Some credible independent estimates put the flow rate--before Saturday's event (whatever it was) at roughly two Exxon Valdezes per week. Those estimates are based on comparing successive images in time, and using a computer to break each image into tiny pieces, comparing each tiny piece to its neighbor in time, and estimating the amount of motion. This technique is known as PIV (Particle Image Velocimetry)
Wikipedia article: PIV
The quality of the analysis depends directly on the quality of the image, which in this case, is poor. There aren't many distinct objects for the computer to compare within images (only bloblike patterns, which increases the margin of error). The camera platform itself is unsteady, since it's floating and not far from the turbulence, and the lighting is limited. But medical researchers, aeronautics and hydrodynamic engineers (to name a few) use this technique constantly. It's a robust, well-developed avenue of research. I used it in my own oceanogrpahy thesis.
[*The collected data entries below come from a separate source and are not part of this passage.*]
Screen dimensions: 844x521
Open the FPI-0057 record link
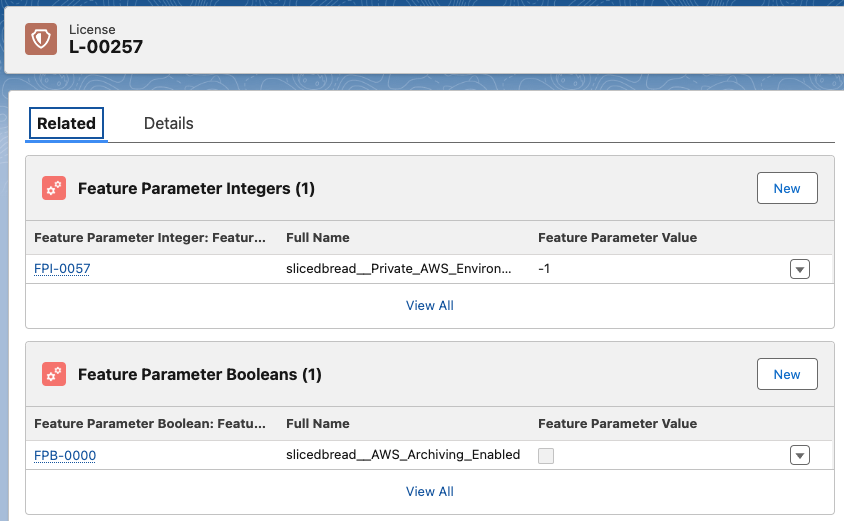coord(62,269)
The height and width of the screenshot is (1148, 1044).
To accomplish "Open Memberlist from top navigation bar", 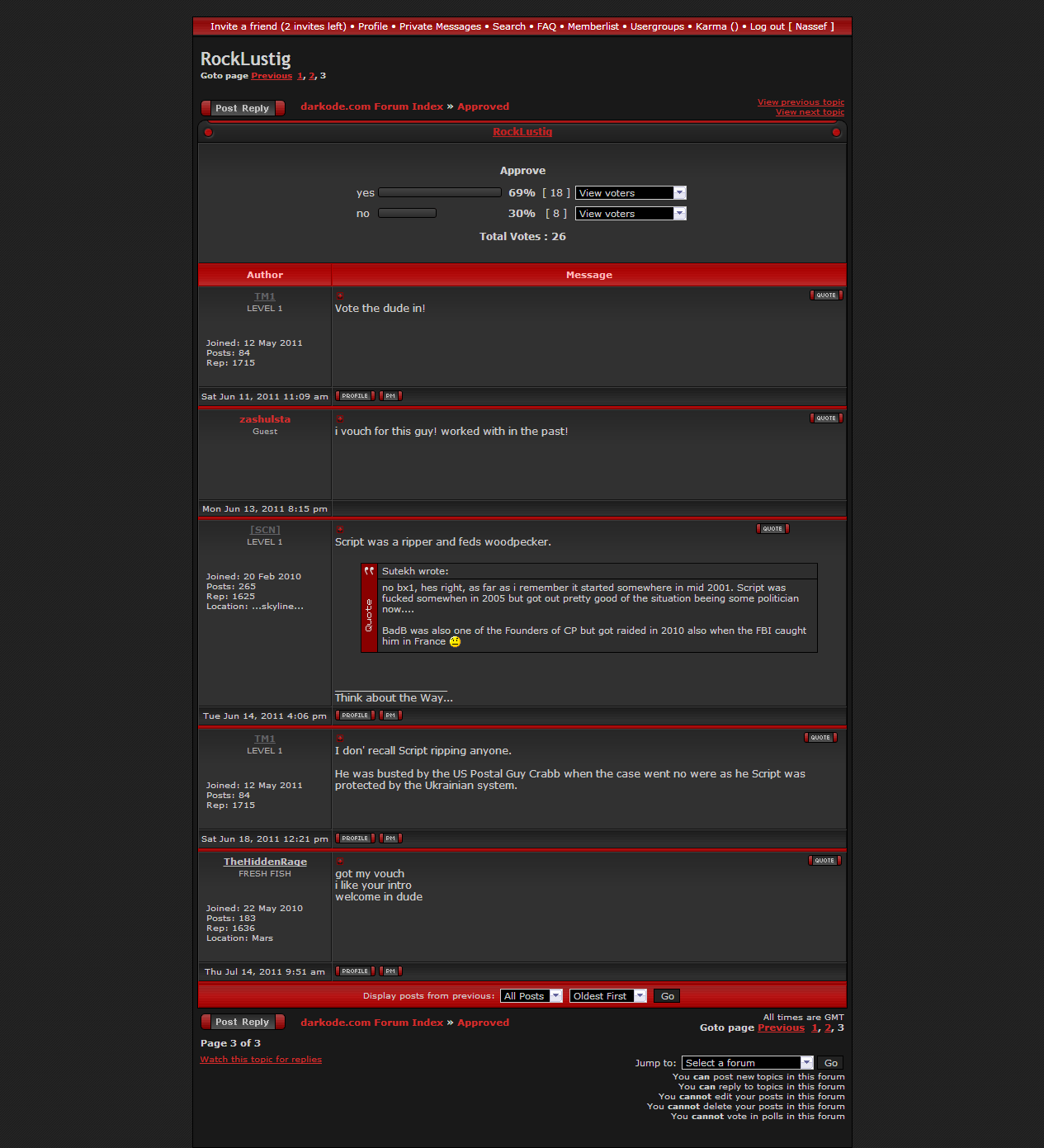I will click(x=593, y=26).
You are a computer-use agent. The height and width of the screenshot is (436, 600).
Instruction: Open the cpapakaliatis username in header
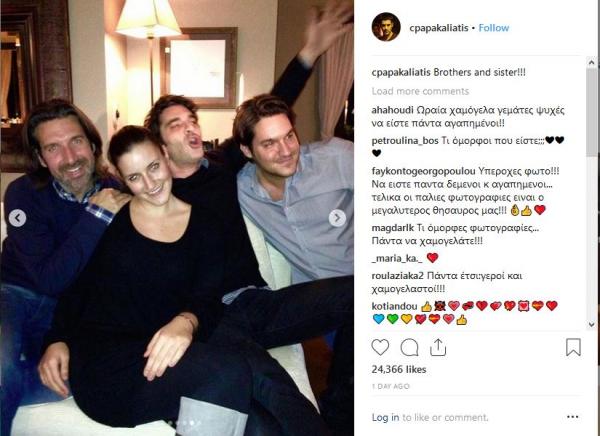coord(439,28)
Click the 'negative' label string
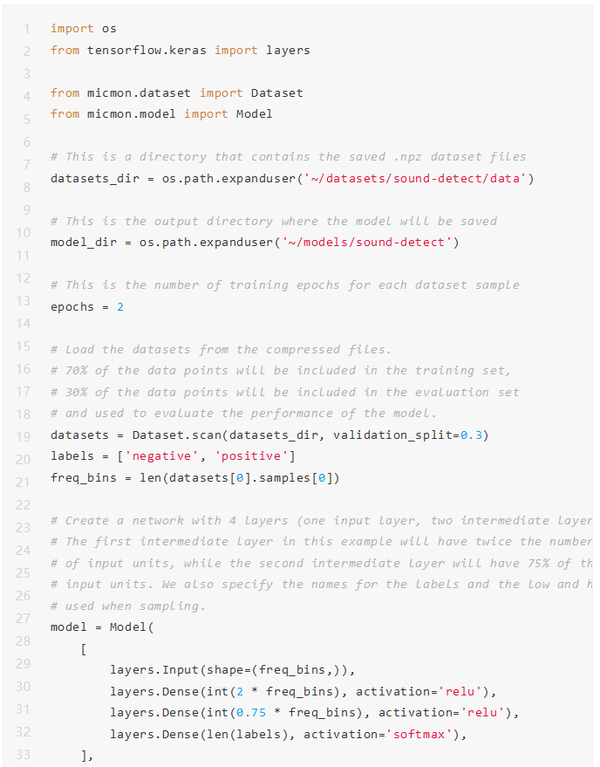 tap(161, 456)
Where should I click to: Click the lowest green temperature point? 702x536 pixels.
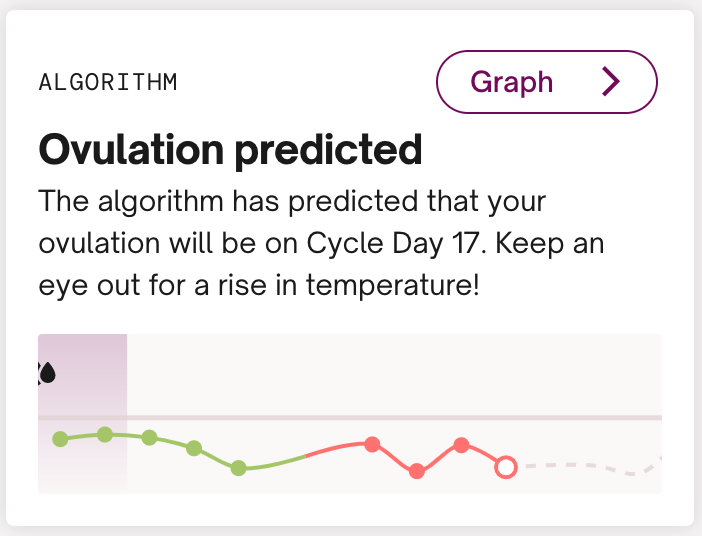coord(238,467)
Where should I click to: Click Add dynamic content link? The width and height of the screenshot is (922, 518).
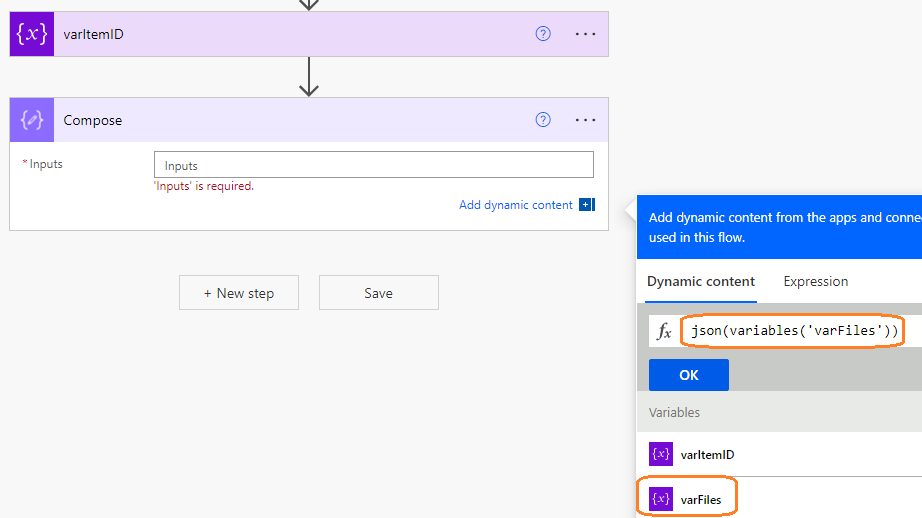click(515, 205)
By these means, it's estimated that ten Exxon Valdezes' worth of oil--well over 110 million gallons--have leaked already.
Outrage is not a strong enough word. It may well be that the only means to close off the leak will be explosives--whether traditional or nuclear. In my thinking, we do what we must--as in, Obama, sweep BP aside and take over!--to close off the flow now. Every other problem is secondary.
Then, over the years ahead, as the aftermath becomes clear, our collective rage at this criminal catastrophe can be turned into a hammer to change our economy toward things more sustainable.